◆ About this task ◆
Where an entry below contains an image, skip the image and reproduce the rest exactly.
-- Dataset excerpts follows --
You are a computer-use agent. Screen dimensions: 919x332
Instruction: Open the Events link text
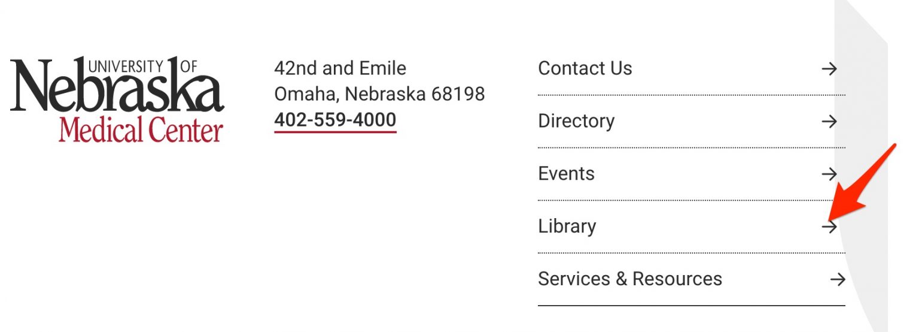(566, 174)
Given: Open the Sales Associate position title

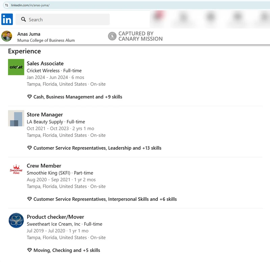Looking at the screenshot, I should click(45, 63).
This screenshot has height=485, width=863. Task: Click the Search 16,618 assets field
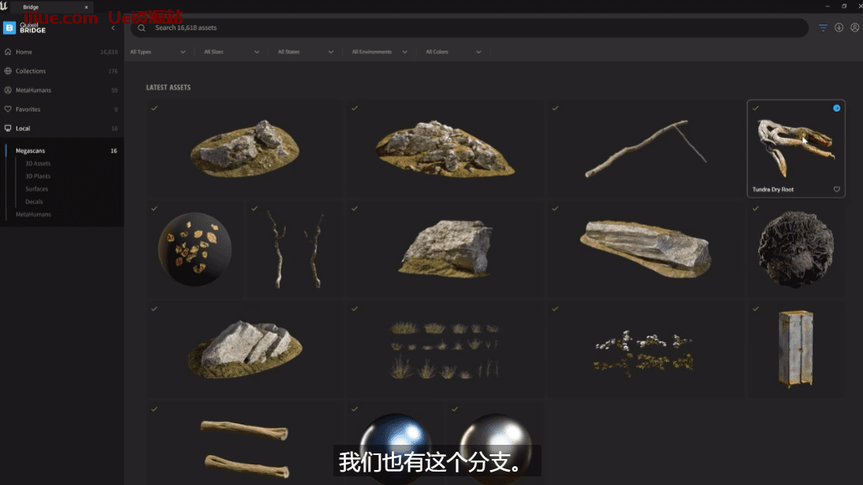473,28
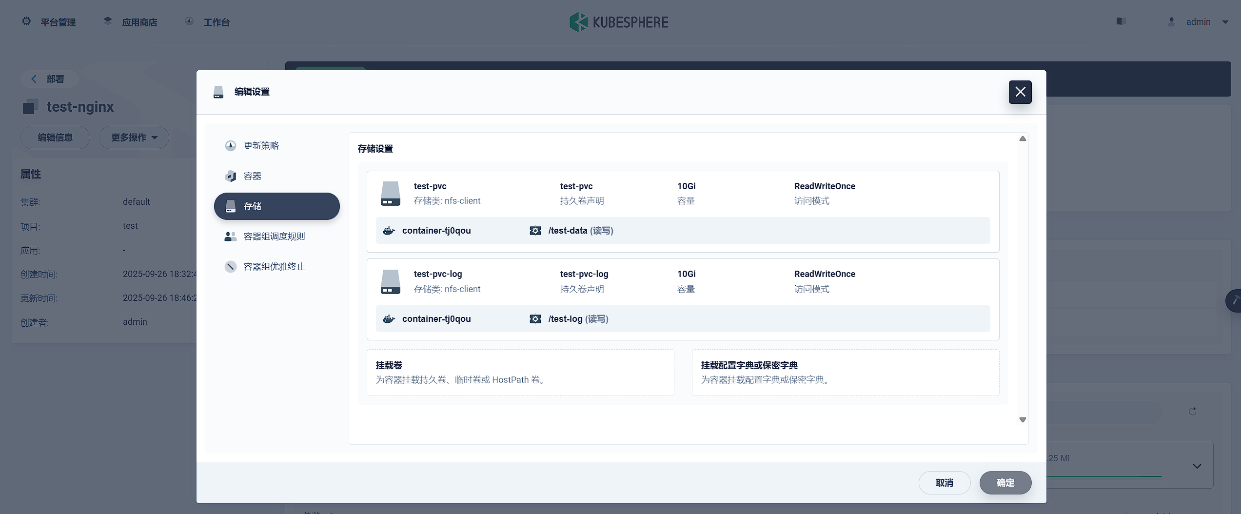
-- Dataset excerpts concluded --
◆ Result ◆
You are a computer-use agent. Screen dimensions: 919x332
Instruction: Open the Events link text
(566, 174)
Given: Open the Sales Associate position title

Looking at the screenshot, I should click(45, 63).
This screenshot has height=485, width=863. Task: Click the Search 16,618 assets field
473,28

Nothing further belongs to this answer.